* [Description of the task]: Could you restate word for word every line from the one containing "The width and" to the end of the data below, pictures excluded?

----------

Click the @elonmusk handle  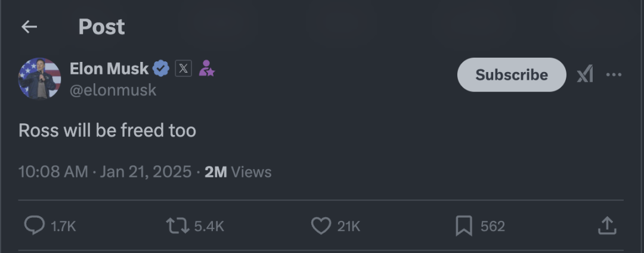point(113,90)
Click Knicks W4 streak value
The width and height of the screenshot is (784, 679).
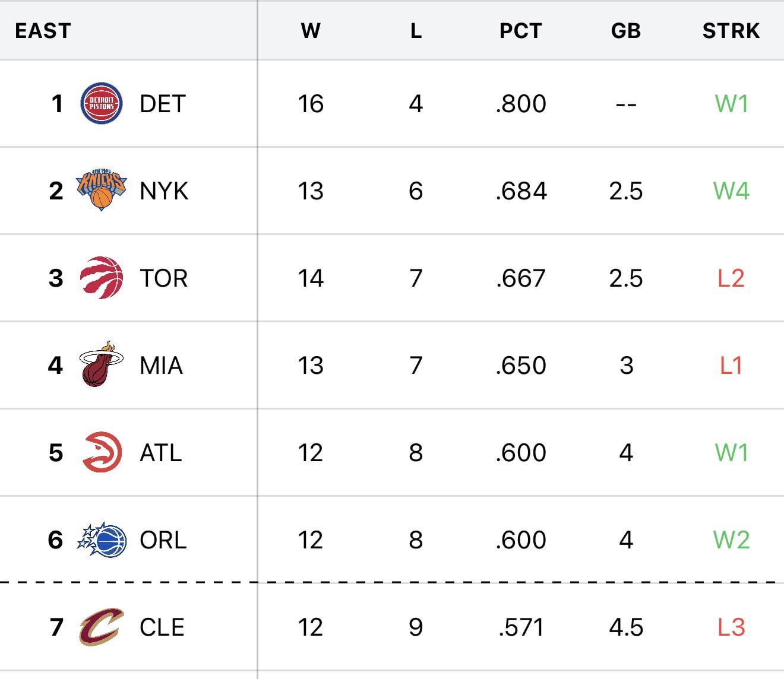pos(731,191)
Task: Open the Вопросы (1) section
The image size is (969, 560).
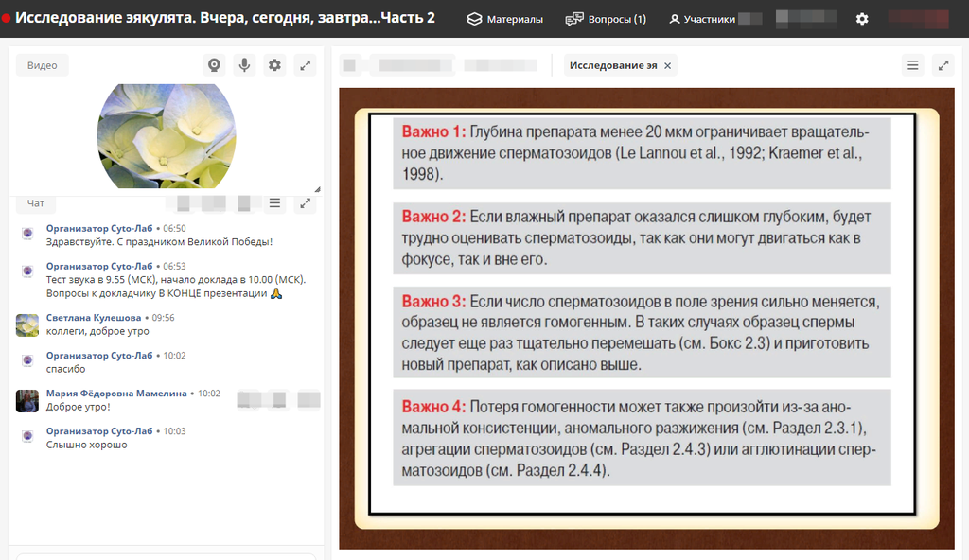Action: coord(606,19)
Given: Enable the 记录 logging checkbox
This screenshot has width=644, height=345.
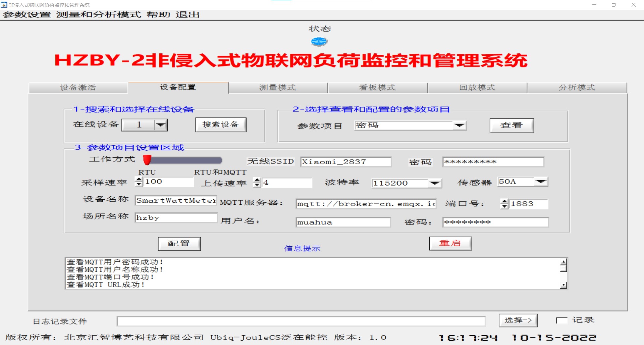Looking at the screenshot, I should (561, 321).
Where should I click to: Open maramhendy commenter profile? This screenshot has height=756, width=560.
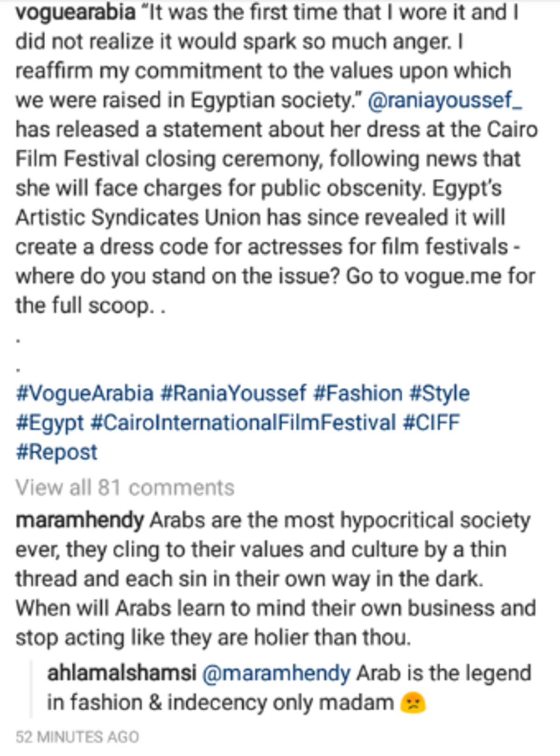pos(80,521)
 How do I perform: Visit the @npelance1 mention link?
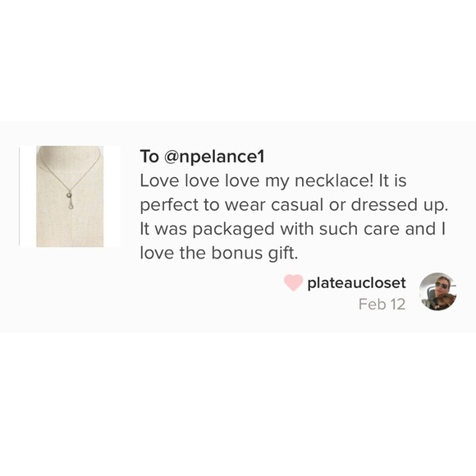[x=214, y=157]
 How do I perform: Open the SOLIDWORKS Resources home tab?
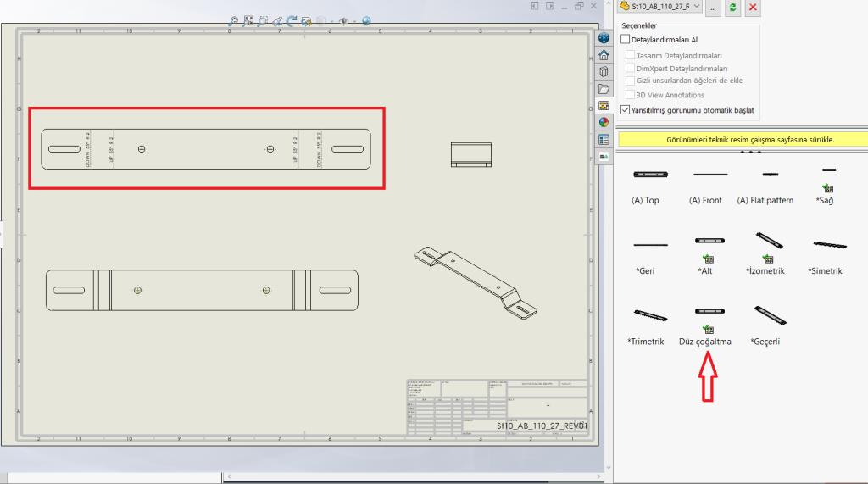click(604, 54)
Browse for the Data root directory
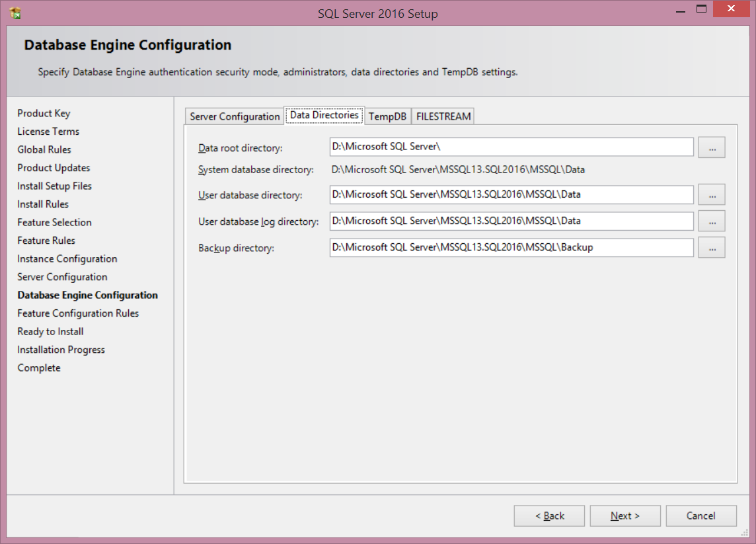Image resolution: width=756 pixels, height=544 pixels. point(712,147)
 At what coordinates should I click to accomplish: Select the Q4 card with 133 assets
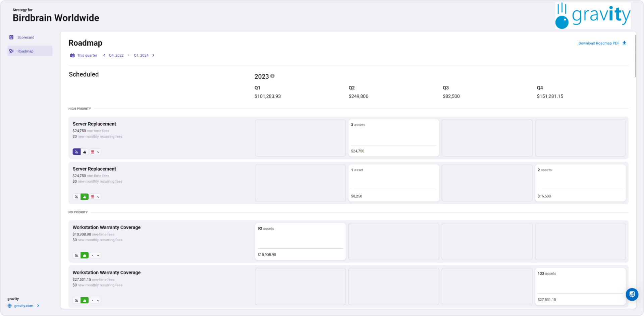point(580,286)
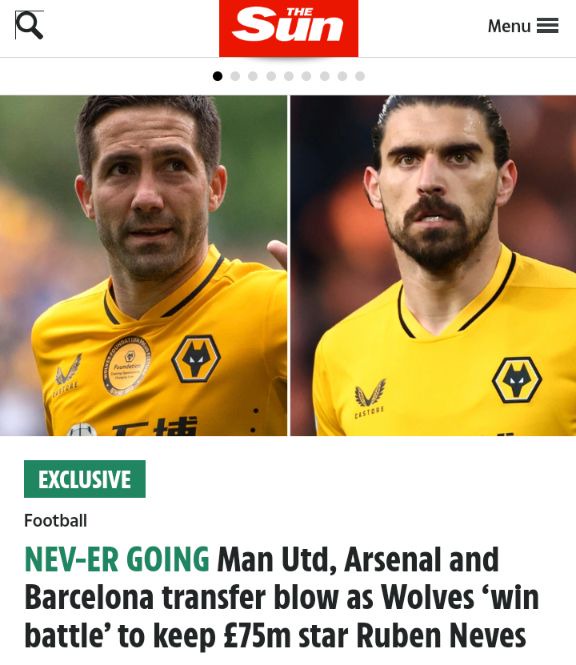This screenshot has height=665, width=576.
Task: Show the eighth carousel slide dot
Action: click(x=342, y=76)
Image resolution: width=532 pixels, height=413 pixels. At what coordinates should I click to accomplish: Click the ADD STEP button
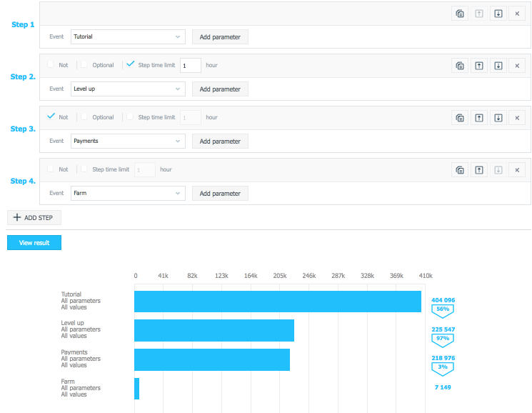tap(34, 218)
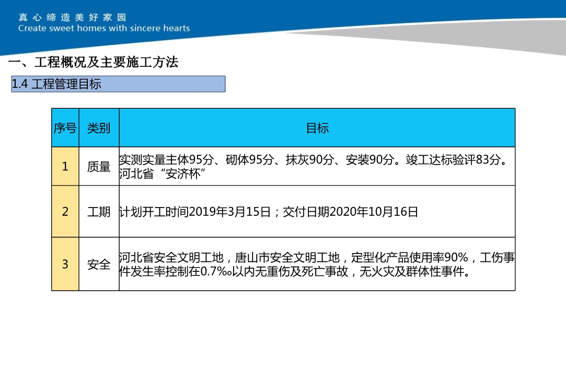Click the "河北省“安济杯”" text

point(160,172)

----------

* [Answer]:
The width and height of the screenshot is (784, 679).
pos(731,191)
Task: Open the Вопросы (1) section
The image size is (969, 560).
Action: coord(606,19)
Given: Enable the 记录 logging checkbox
This screenshot has width=644, height=345.
Looking at the screenshot, I should (561, 321).
Where should I click to: Open maramhendy commenter profile? This screenshot has height=756, width=560.
pos(80,521)
 How do I perform: Visit the @npelance1 mention link?
[x=214, y=157]
 How do I perform: Open the SOLIDWORKS Resources home tab?
click(604, 54)
Browse for the Data root directory
Image resolution: width=756 pixels, height=544 pixels. point(712,147)
 At what coordinates should I click to accomplish: Select the Q4 card with 133 assets
point(580,286)
This screenshot has height=665, width=576.
Task: Show the eighth carousel slide dot
Action: click(x=342, y=76)
Image resolution: width=532 pixels, height=413 pixels. At what coordinates should I click to accomplish: Click the ADD STEP button
tap(34, 218)
Click the "河北省“安济杯”" text

point(160,172)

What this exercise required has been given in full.